Former football coach Barry Bennell has been found guilty of a further seven sex offences against boys in the 1980s.
On Tuesday, Bennell was convicted of 36 charges at Liverpool Crown Court, with the jury then taking more time to consider further counts against him.
After extra deliberations, the 64-year-old was found guilty of seven more charges on Thursday.
Bennell, who appeared in court via a videolink, denied 48 offences that related to indecent assault and serious sexual assaults against boys aged eight to 15.
During his coaching and scouting career he was associated with a number of clubs, including Crewe Alexandra, Manchester City and Stoke City.
A statement from Manchester City read: "Whilst Manchester City FC is restricted as to what it can make public at present, the club can confirm that to date, the review team has identified serious allegations of child sex abuse in respect of two identifiable individuals with potential historic connections to Manchester City.
"One of these individuals is Barry Bennell. The second identified individual – John Broome – is deceased and is not believed to be linked to Bennel. Investigations into Mr Broome and his alleged offences continue.
"In addition to these individuals, the team continues to exhaustively examine a number of reports of historic anomalous behaviours, no matter the level of gravity and strength of potential connection to Manchester City, over a period spanning more than 50 years.
"The club is, at present, unable to name or give specific detail surrounding any such reports due to ongoing legal investigation but remains in regular dialogue with the FA [Football Association] review team and the Police."
City's statement began by offering "heartfelt sympathy to all victims for the unimaginably traumatic experiences they have endured," as a result of Bennell's crimes.
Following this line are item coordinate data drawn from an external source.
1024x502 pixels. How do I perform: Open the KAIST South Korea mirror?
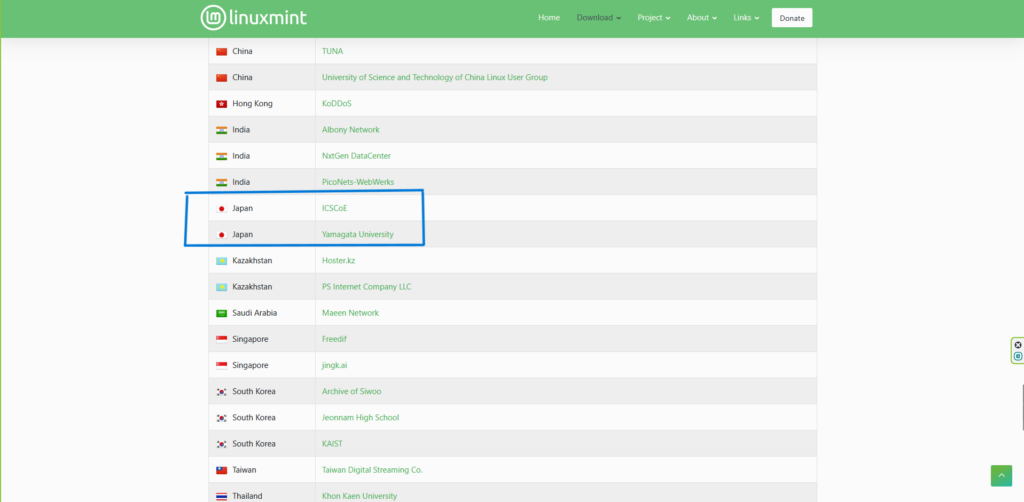click(x=333, y=444)
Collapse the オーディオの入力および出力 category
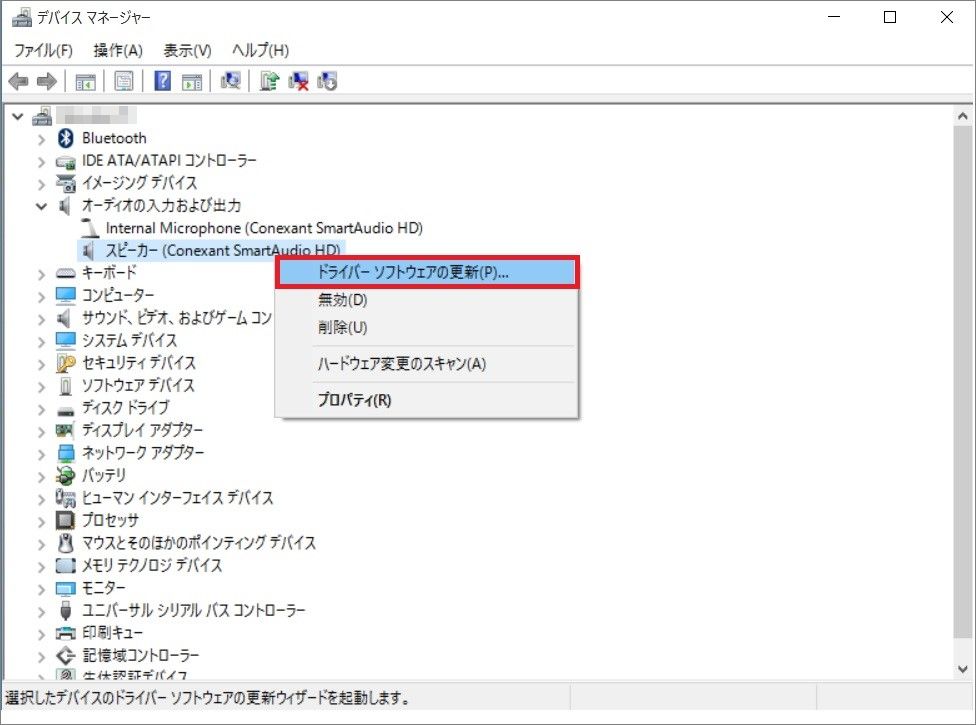 (41, 206)
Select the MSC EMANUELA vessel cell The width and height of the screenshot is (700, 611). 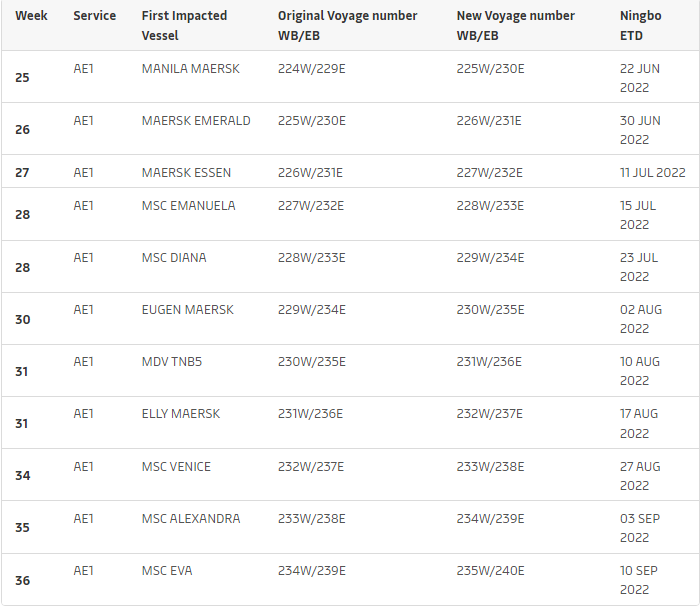click(188, 206)
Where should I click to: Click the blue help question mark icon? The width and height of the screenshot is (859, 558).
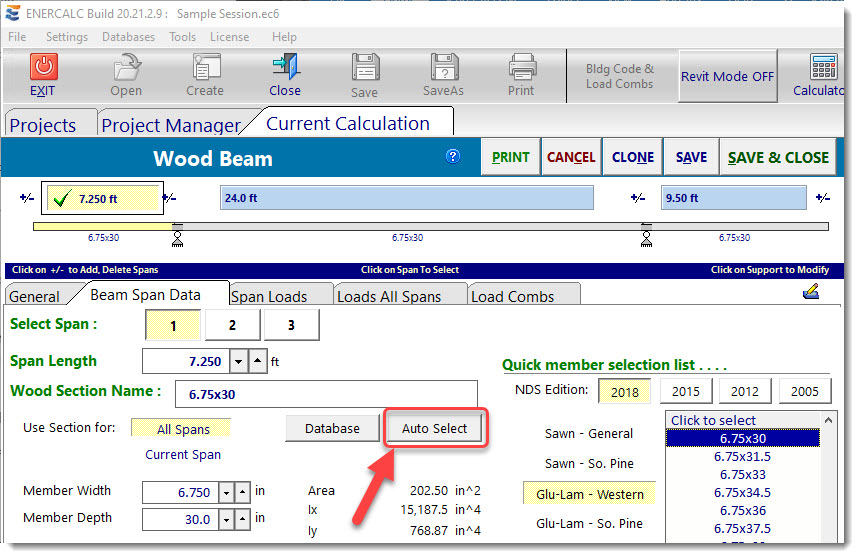click(453, 157)
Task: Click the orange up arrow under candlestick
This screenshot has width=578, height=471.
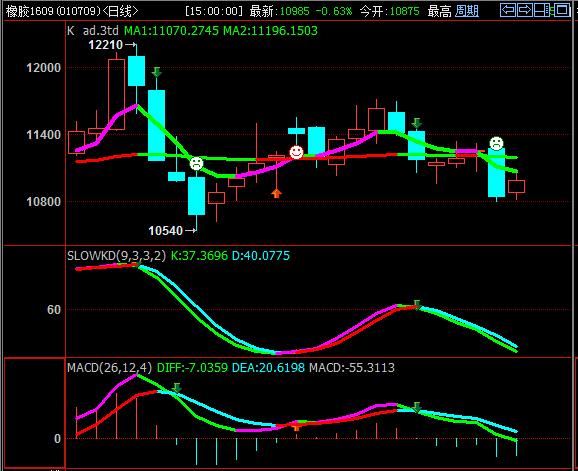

The statement added: "No one can remove their suffering or that of others who suffered sexual abuse as children as a result of their involvement with football.
"All victims were entitled to expect full protection from the kind of harm they endured."
Crewe added their "deepest sympathies" to the victims of Bennell, and stressed their commitment to "continue to provide cooperation [to the police] as and when required."
Their statement read: "The club would like to reiterate that it was not aware of any sexual abuse by Mr Bennell, nor did it receive any complaint about sexual abuse by him, either before or during his employment with the club.
"The police have recently undertaken a thorough investigation to determine what knowledge Crewe Alexandra may have had of Mr Bennell's offending whilst he was employed as a coach.
"As a result of their investigations, the police found no evidence to corroborate that the club was aware of Mr Bennell's offending.
"The club wishes to make it absolutely clear that had it had any suspicion or belief that Mr Bennell was committing acts of abuse, either before, during or after he left the club's employment, the club would have informed the police immediately.
"The thoughts of everyone at the club go to the victims and their families at this difficult time."
The Football Association, English football's governing body, added: "The Football Association welcomes the decision from the court today.
"We want to take this opportunity to acknowledge the traumatic experience the victims and survivors have endured at the hands of this individual, and the bravery they have shown in coming forward."